Task objective>
Return every line from the records below with the string "thumbnail".
»»
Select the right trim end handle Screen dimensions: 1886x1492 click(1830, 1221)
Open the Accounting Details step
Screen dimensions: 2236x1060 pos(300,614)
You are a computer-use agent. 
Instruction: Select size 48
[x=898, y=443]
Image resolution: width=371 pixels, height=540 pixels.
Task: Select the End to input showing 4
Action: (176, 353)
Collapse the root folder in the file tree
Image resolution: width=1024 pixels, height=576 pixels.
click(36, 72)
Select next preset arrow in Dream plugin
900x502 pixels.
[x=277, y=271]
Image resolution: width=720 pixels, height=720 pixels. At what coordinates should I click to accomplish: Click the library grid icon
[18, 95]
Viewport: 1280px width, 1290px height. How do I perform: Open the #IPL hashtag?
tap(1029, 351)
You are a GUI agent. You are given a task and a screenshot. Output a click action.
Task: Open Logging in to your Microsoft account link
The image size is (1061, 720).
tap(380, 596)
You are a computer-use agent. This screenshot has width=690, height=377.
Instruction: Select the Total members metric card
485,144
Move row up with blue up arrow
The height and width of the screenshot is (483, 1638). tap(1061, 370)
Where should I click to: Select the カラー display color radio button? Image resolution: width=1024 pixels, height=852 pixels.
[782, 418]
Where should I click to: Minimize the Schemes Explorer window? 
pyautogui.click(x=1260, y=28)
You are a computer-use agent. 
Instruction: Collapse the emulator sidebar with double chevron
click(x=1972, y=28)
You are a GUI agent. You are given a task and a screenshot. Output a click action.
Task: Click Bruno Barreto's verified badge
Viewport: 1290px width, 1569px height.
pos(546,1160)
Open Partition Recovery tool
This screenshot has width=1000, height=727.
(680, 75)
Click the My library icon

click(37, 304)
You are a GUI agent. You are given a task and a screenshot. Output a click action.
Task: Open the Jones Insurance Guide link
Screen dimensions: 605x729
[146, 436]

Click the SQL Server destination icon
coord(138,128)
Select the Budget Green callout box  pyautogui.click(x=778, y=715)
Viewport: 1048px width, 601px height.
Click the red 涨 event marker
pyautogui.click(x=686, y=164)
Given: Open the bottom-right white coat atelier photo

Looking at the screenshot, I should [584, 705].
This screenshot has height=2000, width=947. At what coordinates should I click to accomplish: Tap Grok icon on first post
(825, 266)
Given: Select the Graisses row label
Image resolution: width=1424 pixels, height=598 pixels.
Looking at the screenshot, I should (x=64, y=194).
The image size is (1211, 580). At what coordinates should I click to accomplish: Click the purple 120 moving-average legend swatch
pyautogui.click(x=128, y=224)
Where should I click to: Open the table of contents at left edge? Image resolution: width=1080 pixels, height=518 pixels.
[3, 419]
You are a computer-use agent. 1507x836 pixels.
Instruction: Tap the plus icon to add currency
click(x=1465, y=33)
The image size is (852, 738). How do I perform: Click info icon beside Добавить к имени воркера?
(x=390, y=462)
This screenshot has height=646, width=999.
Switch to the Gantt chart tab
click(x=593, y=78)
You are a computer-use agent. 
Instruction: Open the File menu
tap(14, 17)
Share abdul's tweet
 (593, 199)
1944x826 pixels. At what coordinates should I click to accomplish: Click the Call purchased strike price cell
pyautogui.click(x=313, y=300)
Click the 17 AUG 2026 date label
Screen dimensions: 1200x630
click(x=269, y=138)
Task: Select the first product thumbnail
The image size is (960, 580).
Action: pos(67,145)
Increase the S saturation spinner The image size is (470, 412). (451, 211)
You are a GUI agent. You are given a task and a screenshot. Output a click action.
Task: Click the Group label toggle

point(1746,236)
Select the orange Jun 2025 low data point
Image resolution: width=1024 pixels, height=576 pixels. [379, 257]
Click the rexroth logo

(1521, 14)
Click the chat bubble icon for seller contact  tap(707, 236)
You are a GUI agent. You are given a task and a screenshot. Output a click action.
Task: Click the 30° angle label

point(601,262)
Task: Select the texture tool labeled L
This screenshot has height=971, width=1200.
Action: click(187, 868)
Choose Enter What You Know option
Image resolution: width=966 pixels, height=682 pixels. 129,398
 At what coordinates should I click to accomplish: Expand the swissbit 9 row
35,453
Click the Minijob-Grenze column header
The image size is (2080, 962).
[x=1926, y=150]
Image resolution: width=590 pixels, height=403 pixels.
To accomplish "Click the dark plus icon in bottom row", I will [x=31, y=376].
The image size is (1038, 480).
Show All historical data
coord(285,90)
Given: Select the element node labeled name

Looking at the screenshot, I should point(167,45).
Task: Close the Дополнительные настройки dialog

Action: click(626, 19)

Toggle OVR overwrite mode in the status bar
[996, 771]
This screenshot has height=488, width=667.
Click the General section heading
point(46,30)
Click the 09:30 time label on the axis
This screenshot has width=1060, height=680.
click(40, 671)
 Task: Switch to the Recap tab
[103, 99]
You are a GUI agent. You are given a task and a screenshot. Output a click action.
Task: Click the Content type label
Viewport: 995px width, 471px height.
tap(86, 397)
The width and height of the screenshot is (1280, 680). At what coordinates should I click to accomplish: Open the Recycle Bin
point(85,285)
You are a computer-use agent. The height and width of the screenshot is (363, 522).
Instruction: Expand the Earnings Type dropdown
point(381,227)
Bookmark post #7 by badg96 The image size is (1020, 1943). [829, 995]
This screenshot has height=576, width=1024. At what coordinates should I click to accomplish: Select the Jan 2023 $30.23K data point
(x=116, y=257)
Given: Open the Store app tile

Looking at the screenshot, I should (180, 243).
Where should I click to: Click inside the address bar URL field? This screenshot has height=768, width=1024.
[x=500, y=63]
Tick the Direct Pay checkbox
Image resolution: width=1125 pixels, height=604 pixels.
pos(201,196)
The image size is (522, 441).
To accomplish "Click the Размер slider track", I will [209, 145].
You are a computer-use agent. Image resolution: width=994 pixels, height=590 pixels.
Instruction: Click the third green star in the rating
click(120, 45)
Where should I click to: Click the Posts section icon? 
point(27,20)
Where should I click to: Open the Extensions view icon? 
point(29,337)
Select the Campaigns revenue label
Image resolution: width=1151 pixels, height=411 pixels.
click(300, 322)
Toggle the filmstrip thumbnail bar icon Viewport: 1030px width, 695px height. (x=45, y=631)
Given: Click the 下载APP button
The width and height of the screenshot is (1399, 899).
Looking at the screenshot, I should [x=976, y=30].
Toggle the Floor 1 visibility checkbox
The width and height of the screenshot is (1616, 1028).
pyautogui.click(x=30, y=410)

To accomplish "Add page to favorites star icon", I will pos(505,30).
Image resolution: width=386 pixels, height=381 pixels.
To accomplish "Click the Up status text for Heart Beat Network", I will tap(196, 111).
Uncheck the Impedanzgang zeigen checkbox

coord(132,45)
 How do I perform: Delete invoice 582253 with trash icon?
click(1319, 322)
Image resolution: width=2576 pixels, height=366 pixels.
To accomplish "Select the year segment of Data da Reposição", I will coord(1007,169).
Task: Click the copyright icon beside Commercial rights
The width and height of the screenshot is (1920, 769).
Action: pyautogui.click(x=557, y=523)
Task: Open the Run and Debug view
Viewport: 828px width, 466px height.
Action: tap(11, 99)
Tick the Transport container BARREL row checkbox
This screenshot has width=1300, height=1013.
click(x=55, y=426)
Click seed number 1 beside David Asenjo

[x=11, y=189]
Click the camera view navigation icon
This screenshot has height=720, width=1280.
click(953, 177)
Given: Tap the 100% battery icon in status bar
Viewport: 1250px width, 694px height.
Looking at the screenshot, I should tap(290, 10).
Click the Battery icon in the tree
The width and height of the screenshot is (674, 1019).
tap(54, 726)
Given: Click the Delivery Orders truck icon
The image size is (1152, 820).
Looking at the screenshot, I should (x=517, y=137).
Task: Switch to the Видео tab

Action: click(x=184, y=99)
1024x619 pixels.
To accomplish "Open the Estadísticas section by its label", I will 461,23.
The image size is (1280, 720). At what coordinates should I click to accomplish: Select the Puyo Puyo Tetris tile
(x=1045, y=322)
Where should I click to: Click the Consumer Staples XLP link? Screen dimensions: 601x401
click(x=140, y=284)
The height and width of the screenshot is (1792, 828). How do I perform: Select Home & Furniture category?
««
Exercise response>
Task: Select the first product thumbnail
Toggle the filmstrip thumbnail bar icon Viewport: 1030px width, 695px height. (x=45, y=631)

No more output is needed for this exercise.